Portugal
Pegarinhos – 2023

Mission archéologique de Pegarinhos

The excavation campaigns
(by years)


Direction

Tony Silvino (Éveha – UMR 5138, Archéologie et Archéométrie)

Pedro Pereira (CITCEM – Université de Porto)

How Eveha Participates

Archaeological investigations

Management

The Trás do Castelo site at Vale de Mir – Pegarinhos (Portugal) is located in the Douro Valley, on the edge of a granite plateau. Numerous campaigns carried out on the site since 2012 have revealed an agricultural settlement established in the late 1st century AD and abandoned in the second half of the 3rd century. The remains brought to light relate to a rural operation combining different types of activity: livestock rearing, cereal processing, textile work (probably linen) and wine production. The latter remains unique in this region, which straddles two provinces (Tarraconaise and Lusitania), as it is the oldest known evidence of wine production in the Douro Valley.
The remains probably correspond to the economic part of a villa-type settlement.

 

After a period of abandonment, the site was reoccupied during the 4th century, either by reusing certain areas of the former farm, or by creating new buildings of a rather frustrated nature.
The 2022 campaign documented this second occupation a little better, with the discovery of three small contiguous areas, built on a granite slope, whose particularity is to have yielded an abundance of different types of furniture: ceramics, metal objects, glass, ornaments and above all coins.

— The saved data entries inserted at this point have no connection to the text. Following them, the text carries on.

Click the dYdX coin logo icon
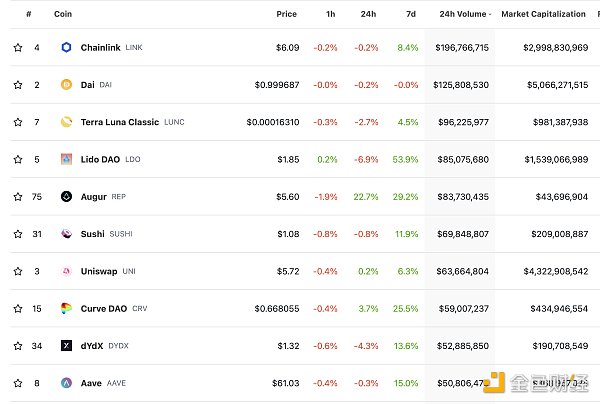The width and height of the screenshot is (600, 404). [x=67, y=346]
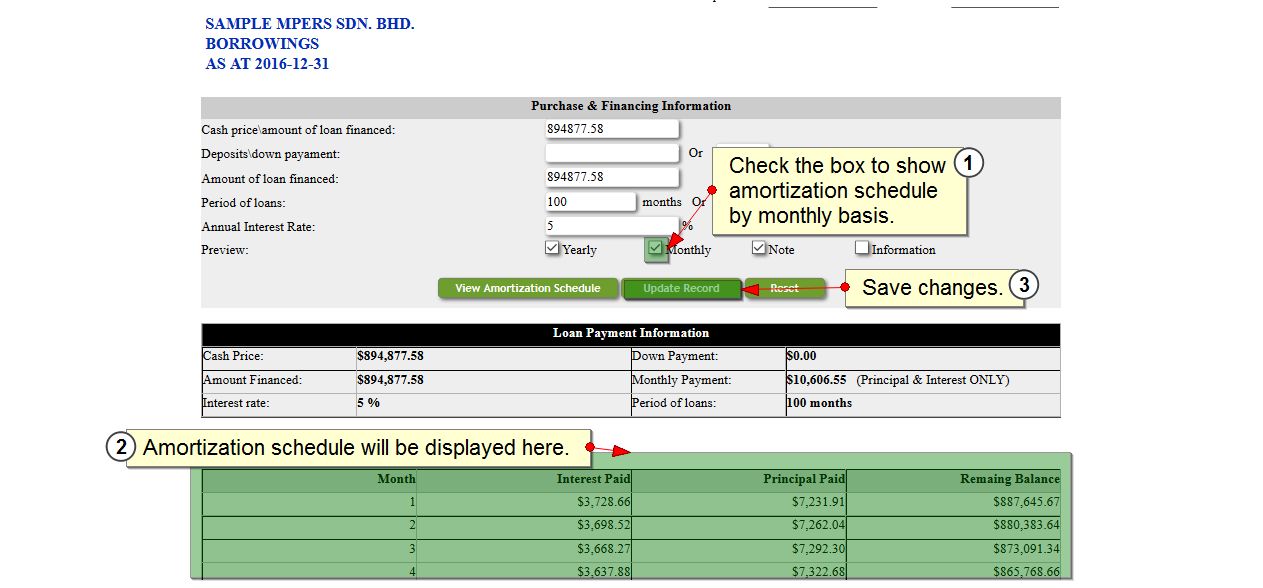The height and width of the screenshot is (588, 1263).
Task: Click the numbered callout marker 1
Action: coord(968,163)
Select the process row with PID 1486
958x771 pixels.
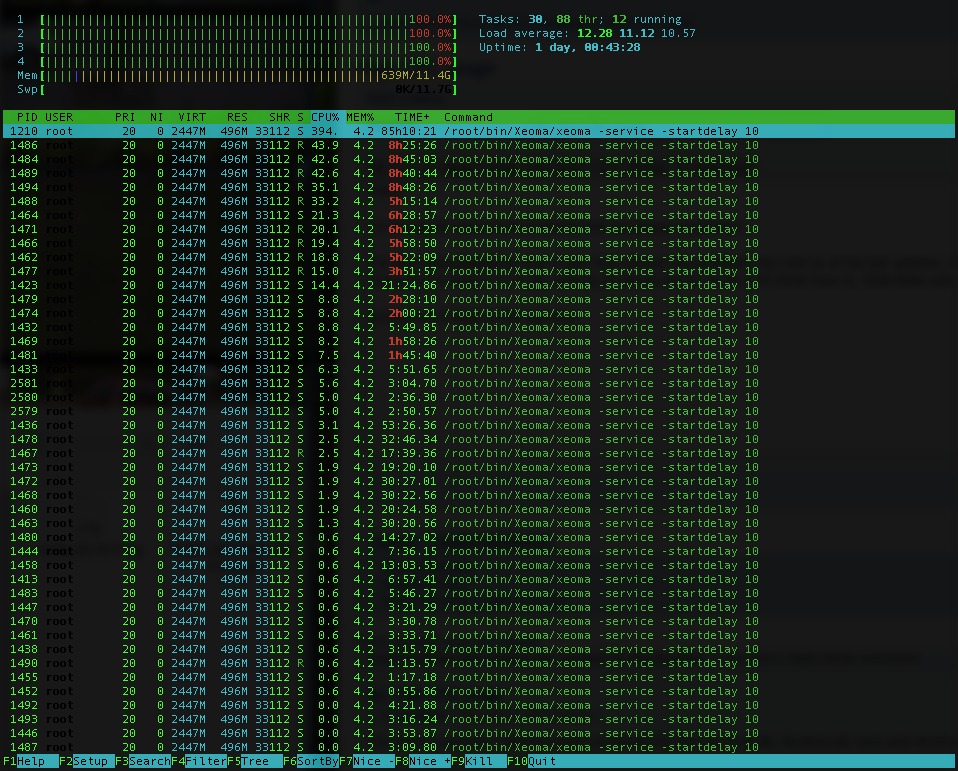[479, 145]

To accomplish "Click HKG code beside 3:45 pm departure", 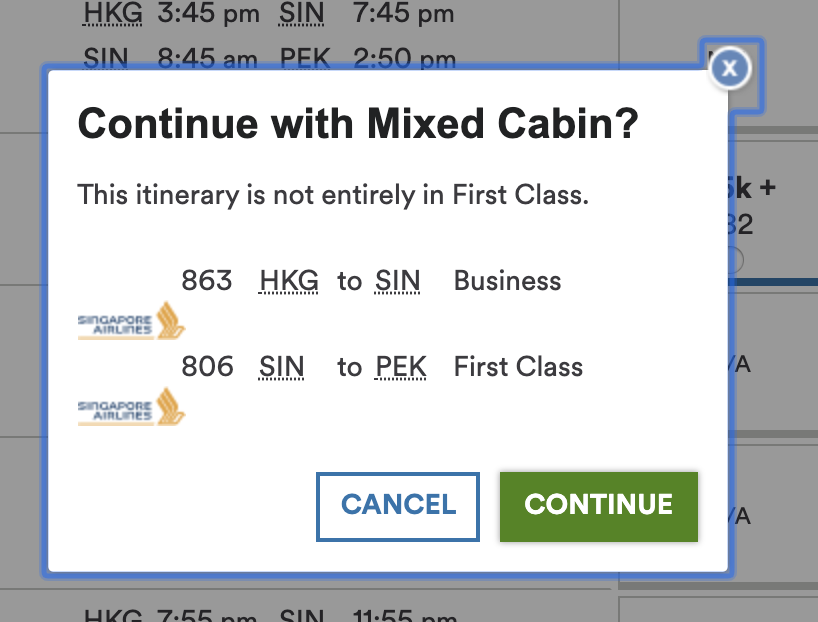I will coord(113,14).
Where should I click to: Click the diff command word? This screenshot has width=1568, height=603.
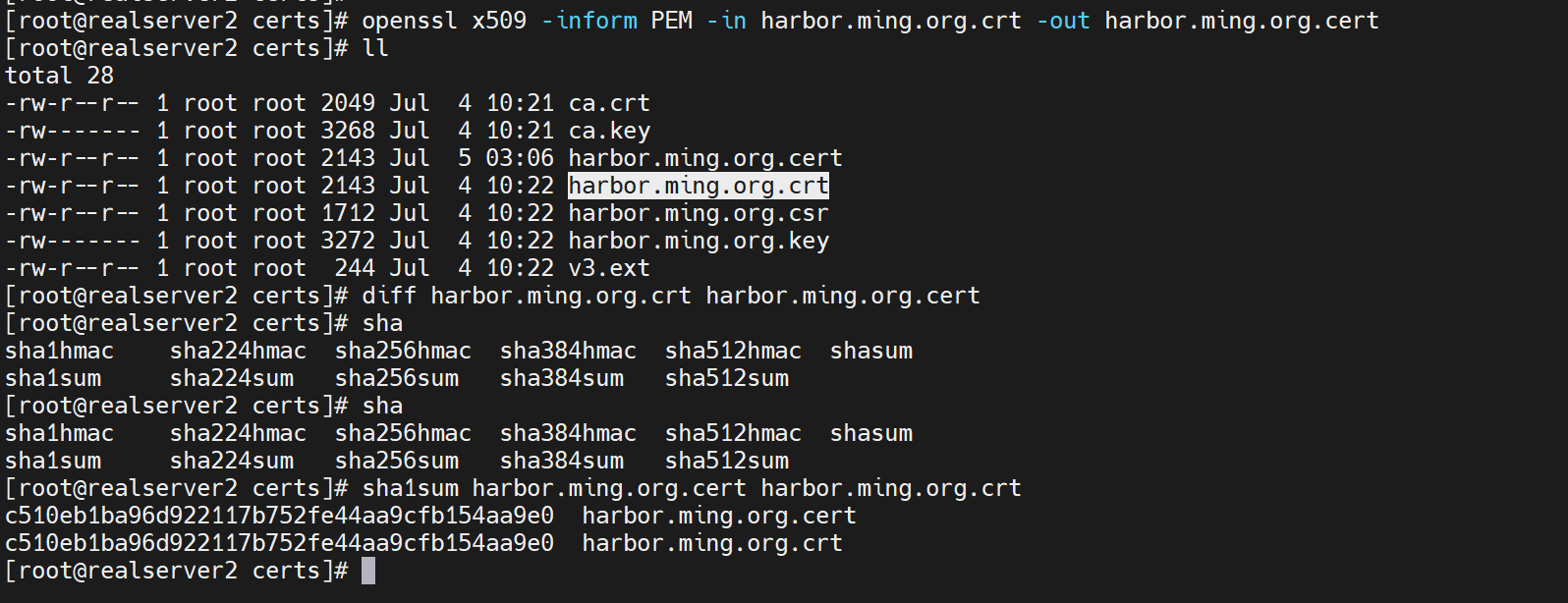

One of the particularities of this late occupation is the discovery of five small monetary deposits that can be interpreted as purses. In view of this surprising discovery, it was decided to halt excavation of these areas and implement a specific protocol in 2023.

 

During the 2023 campaign, the above-mentioned areas were excavated by hand, and the sediments were thoroughly sieved. The furniture found was both in the demolition levels and on the dirt floors. The first area (20) is equipped with fireplaces and a buried dolium, whose biochemical analysis (Garnier laboratory) did not reveal the presence of any particular product: it is most certainly a simple water tank. Further north, the second area (21a), which includes a hearth, yielded the remains of 5 dolia crushed in situ. Biochemical analyses are currently underway to determine their content(s). As for the last space (21b), no evidence of any kind has been found, apart from the presence, as in the other rooms, of items of furniture: fine and common ceramics, amphorae, storage vases, glass vases, iron and copper-alloy tools, items of finery, millstone fragments, weavers’ weights and, above all, the large monetary lot already mentioned.

 

By 2022, northern space has delivered around 1,350 coins. In 2023, space 21b added around 560 examples to this set. The chronological arc provided by this second set is similar to that of the 2022 lot. It covers almost the entire 4th century, from the reign of Maxentius to that of Arcadius. It includes a high proportion of imitation coins.
As the coinage is still being studied, it is too early to draw definitive conclusions on the presence of coins in two specific areas of the site. We may also be able to associate the five small deposits (discovered in 2015 and 2021) whose presence was, to say the least, enigmatic. We might even consider them as offerings.

 

A second sequence was also observed, materialized by the discovery of two complete terracotta oil lamps. The first was laid flat on the dolia fragments in space 21a. It is decorated with the deified Sol Invictus. The second was found in space 21b, this time laid upside down on a schist slab. It features a lion facing a snake. This object was placed between two flat granite blocks which, together with other stone elements, form a circular arc in the room.

 

The presence of this type of furniture in such small spaces (15 m² on average) is perplexing. While these rooms may have been used simply as dumping areas, certain features, such as the presence of money lots with a certain degree of organization, could argue in favor of a place of worship. In particular, we note the similarities with late cult practices observed in the sanctuaries of Gaul: coins are no longer collected and litter the floors as close as possible to the relics. They were either placed on the ground or thrown (Iactatio stipis).
This “cultic” interpretation could be reinforced by the second sequence, which, with its carefully placed oil lamps, betrays a religious practice perhaps of Eastern origin. The presence of two complete oil lamps, each in a separate room, combined with the arched blocks, could indeed attest to a magical gesture to “close off” the area.
Examples of this type of site are rarely documented on the Iberian Peninsula. We have to go to more distant regions such as Germania or northern Gaul to find elements of comparison.